**Exercise**
Nothing in the entries may differ when you return them.

= = = = =

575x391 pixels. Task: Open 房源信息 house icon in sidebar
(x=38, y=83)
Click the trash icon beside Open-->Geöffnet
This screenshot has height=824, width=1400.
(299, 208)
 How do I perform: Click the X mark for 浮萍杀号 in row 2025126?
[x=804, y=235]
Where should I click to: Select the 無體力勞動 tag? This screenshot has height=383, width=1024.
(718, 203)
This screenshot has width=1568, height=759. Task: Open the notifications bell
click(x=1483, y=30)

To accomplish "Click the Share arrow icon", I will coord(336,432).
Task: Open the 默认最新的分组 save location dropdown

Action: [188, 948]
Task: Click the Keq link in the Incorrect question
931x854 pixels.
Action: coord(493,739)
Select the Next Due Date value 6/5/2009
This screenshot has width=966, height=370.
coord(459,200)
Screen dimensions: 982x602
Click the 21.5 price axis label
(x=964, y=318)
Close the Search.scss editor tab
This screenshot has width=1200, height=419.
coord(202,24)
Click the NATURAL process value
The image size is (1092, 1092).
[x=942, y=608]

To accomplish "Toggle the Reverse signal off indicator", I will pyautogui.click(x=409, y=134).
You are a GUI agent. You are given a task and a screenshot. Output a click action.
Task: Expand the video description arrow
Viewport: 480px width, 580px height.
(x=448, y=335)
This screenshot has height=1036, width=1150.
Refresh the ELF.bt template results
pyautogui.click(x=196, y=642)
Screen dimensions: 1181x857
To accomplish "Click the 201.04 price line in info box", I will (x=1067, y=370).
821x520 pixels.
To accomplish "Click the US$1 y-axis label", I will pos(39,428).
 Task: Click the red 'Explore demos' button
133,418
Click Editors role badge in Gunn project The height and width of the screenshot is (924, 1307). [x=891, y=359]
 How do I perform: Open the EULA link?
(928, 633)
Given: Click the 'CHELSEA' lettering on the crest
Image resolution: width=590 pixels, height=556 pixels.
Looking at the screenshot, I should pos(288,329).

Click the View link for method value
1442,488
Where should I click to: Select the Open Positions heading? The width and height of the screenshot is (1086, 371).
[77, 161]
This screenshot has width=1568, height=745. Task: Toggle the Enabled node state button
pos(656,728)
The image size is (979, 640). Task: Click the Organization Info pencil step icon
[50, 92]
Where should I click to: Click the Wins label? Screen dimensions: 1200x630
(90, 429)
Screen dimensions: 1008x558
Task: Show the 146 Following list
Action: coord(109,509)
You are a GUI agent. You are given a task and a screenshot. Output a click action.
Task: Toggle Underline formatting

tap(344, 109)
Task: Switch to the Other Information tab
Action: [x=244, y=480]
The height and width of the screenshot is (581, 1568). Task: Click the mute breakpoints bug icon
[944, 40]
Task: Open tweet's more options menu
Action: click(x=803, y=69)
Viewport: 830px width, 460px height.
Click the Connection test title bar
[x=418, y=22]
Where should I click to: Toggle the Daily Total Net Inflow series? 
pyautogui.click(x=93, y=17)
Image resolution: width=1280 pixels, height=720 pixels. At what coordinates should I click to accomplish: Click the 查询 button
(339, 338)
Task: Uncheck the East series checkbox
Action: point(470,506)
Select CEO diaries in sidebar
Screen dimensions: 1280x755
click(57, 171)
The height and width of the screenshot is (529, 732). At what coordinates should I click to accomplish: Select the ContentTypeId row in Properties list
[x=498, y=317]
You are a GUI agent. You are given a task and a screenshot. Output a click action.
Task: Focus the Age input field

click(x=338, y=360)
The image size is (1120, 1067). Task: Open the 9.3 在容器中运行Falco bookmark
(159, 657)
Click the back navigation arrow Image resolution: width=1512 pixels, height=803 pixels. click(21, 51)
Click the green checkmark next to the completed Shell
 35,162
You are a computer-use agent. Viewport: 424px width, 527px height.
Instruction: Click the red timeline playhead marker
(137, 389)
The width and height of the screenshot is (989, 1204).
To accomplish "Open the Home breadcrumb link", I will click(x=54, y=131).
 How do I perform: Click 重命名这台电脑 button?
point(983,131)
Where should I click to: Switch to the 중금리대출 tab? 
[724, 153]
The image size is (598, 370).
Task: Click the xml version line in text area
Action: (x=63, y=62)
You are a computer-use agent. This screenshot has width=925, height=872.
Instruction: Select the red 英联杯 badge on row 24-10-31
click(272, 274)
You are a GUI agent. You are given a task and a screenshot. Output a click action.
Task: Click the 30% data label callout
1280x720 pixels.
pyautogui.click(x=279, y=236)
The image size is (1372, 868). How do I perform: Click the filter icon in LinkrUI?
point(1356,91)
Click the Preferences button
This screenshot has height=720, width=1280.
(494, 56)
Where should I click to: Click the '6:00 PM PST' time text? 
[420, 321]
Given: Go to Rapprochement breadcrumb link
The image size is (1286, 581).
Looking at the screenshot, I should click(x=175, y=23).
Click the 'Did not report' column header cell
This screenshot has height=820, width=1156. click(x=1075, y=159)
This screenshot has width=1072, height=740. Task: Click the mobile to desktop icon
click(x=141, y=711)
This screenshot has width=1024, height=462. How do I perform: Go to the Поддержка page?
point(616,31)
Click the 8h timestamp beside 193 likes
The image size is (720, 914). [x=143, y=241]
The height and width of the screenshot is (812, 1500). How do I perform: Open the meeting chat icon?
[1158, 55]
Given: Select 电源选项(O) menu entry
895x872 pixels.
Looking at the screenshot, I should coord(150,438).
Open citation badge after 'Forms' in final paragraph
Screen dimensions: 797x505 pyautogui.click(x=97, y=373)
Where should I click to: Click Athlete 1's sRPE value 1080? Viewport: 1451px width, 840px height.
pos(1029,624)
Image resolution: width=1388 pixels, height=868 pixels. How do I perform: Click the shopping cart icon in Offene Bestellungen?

= = = = =

**Your solution**
575x391 pixels. Task: Open 房源信息 house icon in sidebar
(x=38, y=83)
Click the trash icon beside Open-->Geöffnet
This screenshot has height=824, width=1400.
(299, 208)
 How do I perform: Click the X mark for 浮萍杀号 in row 2025126?
[x=804, y=235]
Where should I click to: Select the 無體力勞動 tag? This screenshot has height=383, width=1024.
(718, 203)
This screenshot has width=1568, height=759. Task: Open the notifications bell
click(x=1483, y=30)

To accomplish "Click the Share arrow icon", I will coord(336,432).
Task: Open the 默认最新的分组 save location dropdown

Action: [188, 948]
Task: Click the Keq link in the Incorrect question
931x854 pixels.
Action: coord(493,739)
Select the Next Due Date value 6/5/2009
This screenshot has width=966, height=370.
coord(459,200)
Screen dimensions: 982x602
Click the 21.5 price axis label
(x=964, y=318)
Close the Search.scss editor tab
This screenshot has width=1200, height=419.
coord(202,24)
Click the NATURAL process value
The image size is (1092, 1092).
[x=942, y=608]

To accomplish "Toggle the Reverse signal off indicator", I will pyautogui.click(x=409, y=134).
You are a GUI agent. You are given a task and a screenshot. Output a click action.
Task: Expand the video description arrow
Viewport: 480px width, 580px height.
(x=448, y=335)
This screenshot has height=1036, width=1150.
Refresh the ELF.bt template results
pyautogui.click(x=196, y=642)
Screen dimensions: 1181x857
To accomplish "Click the 201.04 price line in info box", I will (x=1067, y=370).
821x520 pixels.
To accomplish "Click the US$1 y-axis label", I will pos(39,428).
 Task: Click the red 'Explore demos' button
133,418
Click Editors role badge in Gunn project The height and width of the screenshot is (924, 1307). [x=891, y=359]
 How do I perform: Open the EULA link?
(928, 633)
Given: Click the 'CHELSEA' lettering on the crest
Image resolution: width=590 pixels, height=556 pixels.
Looking at the screenshot, I should pos(288,329).

Click the View link for method value
1442,488
Where should I click to: Select the Open Positions heading? The width and height of the screenshot is (1086, 371).
[77, 161]
This screenshot has width=1568, height=745. Task: Toggle the Enabled node state button
pos(656,728)
The image size is (979, 640). Task: Click the Organization Info pencil step icon
[50, 92]
Where should I click to: Click the Wins label? Screen dimensions: 1200x630
(90, 429)
Screen dimensions: 1008x558
Task: Show the 146 Following list
Action: coord(109,509)
You are a GUI agent. You are given a task and a screenshot. Output a click action.
Task: Toggle Underline formatting

tap(344, 109)
Task: Switch to the Other Information tab
Action: [x=244, y=480]
The height and width of the screenshot is (581, 1568). Task: Click the mute breakpoints bug icon
[944, 40]
Task: Open tweet's more options menu
Action: click(x=803, y=69)
Viewport: 830px width, 460px height.
Click the Connection test title bar
[x=418, y=22]
Where should I click to: Toggle the Daily Total Net Inflow series? 
pyautogui.click(x=93, y=17)
Image resolution: width=1280 pixels, height=720 pixels. At what coordinates should I click to accomplish: Click the 查询 button
(339, 338)
Task: Uncheck the East series checkbox
Action: point(470,506)
Select CEO diaries in sidebar
Screen dimensions: 1280x755
click(57, 171)
The height and width of the screenshot is (529, 732). At what coordinates should I click to accomplish: Select the ContentTypeId row in Properties list
[x=498, y=317]
You are a GUI agent. You are given a task and a screenshot. Output a click action.
Task: Focus the Age input field

click(x=338, y=360)
The image size is (1120, 1067). Task: Open the 9.3 在容器中运行Falco bookmark
(159, 657)
Click the back navigation arrow Image resolution: width=1512 pixels, height=803 pixels. click(21, 51)
Click the green checkmark next to the completed Shell
 35,162
You are a computer-use agent. Viewport: 424px width, 527px height.
Instruction: Click the red timeline playhead marker
(137, 389)
The width and height of the screenshot is (989, 1204).
To accomplish "Open the Home breadcrumb link", I will click(x=54, y=131).
 How do I perform: Click 重命名这台电脑 button?
point(983,131)
Where should I click to: Switch to the 중금리대출 tab? 
[724, 153]
The image size is (598, 370).
Task: Click the xml version line in text area
Action: (x=63, y=62)
You are a computer-use agent. This screenshot has width=925, height=872.
Instruction: Select the red 英联杯 badge on row 24-10-31
click(272, 274)
You are a GUI agent. You are given a task and a screenshot. Output a click action.
Task: Click the 30% data label callout
1280x720 pixels.
pyautogui.click(x=279, y=236)
The image size is (1372, 868). How do I perform: Click the filter icon in LinkrUI?
point(1356,91)
Click the Preferences button
This screenshot has height=720, width=1280.
(494, 56)
Where should I click to: Click the '6:00 PM PST' time text? 
[420, 321]
Given: Go to Rapprochement breadcrumb link
The image size is (1286, 581).
Looking at the screenshot, I should click(x=175, y=23).
Click the 'Did not report' column header cell
This screenshot has height=820, width=1156. click(x=1075, y=159)
This screenshot has width=1072, height=740. Task: Click the mobile to desktop icon
click(x=141, y=711)
This screenshot has width=1024, height=462. How do I perform: Go to the Поддержка page?
point(616,31)
Click the 8h timestamp beside 193 likes
The image size is (720, 914). [x=143, y=241]
The height and width of the screenshot is (812, 1500). How do I perform: Open the meeting chat icon?
[1158, 55]
Given: Select 电源选项(O) menu entry
895x872 pixels.
Looking at the screenshot, I should coord(150,438).
Open citation badge after 'Forms' in final paragraph
Screen dimensions: 797x505 pyautogui.click(x=97, y=373)
Where should I click to: Click Athlete 1's sRPE value 1080? Viewport: 1451px width, 840px height.
pos(1029,624)
Image resolution: width=1388 pixels, height=868 pixels. How do I perform: Click the shopping cart icon in Offene Bestellungen?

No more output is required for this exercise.